The next key question is how the compiler decides which variable is used if there are multiple options with the same name. Simple: the one with tighter scope is used. It's called the shadow variable while any variables with larger scopes are called shadowed by it.

That's why using a in the constructor always refers to the constructor argument, while trying to modify the outer loop's i fails if it's shadowed by i in the inner loop. Note that in the member initializer list a{a}, the second a is the shadowing constructor argument, but the first a is unambiguous — it says the class member a should be initialized using something.

Sometimes, it's possible to refer to a variable more clearly, not just by its name. A typical example is its namespace, that's why using namespace is bad practice as it removes the ability to disambiguate (it's fine in small self-contained sources that don't use other namespaces) or class name for static variables. With regular class members, there's something called "implicit this", where a can be understood to mean this->a i.e. the member, unless there's something like a shadow variable. Shadowing is one danger of relying on implicit this.

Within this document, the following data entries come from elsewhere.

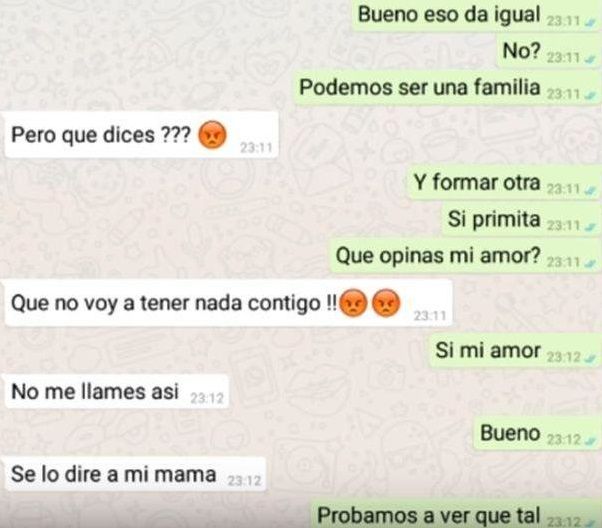The height and width of the screenshot is (528, 602).
Task: Click the angry emoji after 'Pero que dices ???'
Action: pyautogui.click(x=212, y=135)
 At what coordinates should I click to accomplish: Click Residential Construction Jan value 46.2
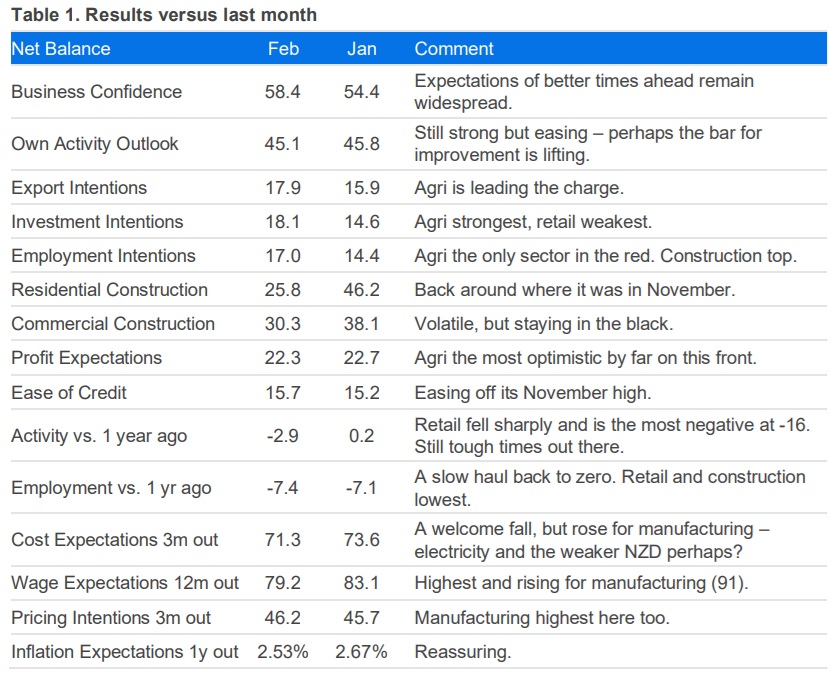click(361, 290)
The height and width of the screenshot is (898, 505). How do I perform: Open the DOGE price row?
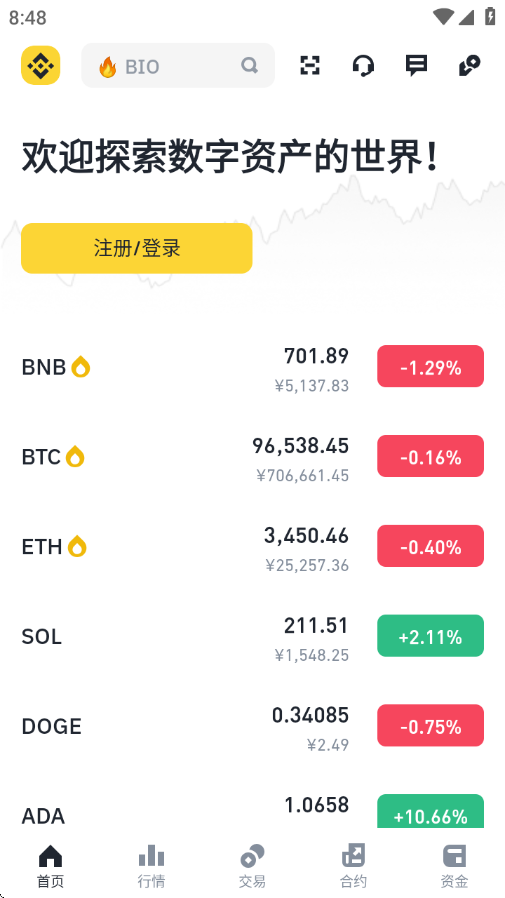tap(252, 726)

If the constructor of C was something complex, a programmer that likes pain can use a for the argument and this->a for the member, so there's no ambiguity (but it's still shadowing).

Of course, the best practice is different names for different variables with overlapping scopes. The Google C++ Style Guide recommends naming member variables with a trailing underscore; I prefer naming them normally and using trailing underscore to disambiguate constructor arguments like in the example up top when there's no clearer name to give. When there's no intentional shadowing, the -Wshadow flag is useful for preventing bugs.

Fixing testlib

Compiling a testlib-using program locally reveals quite a lot of warnings about shadow variables. Those aren't actual errors but it's still inconvenient. Let's deal with them!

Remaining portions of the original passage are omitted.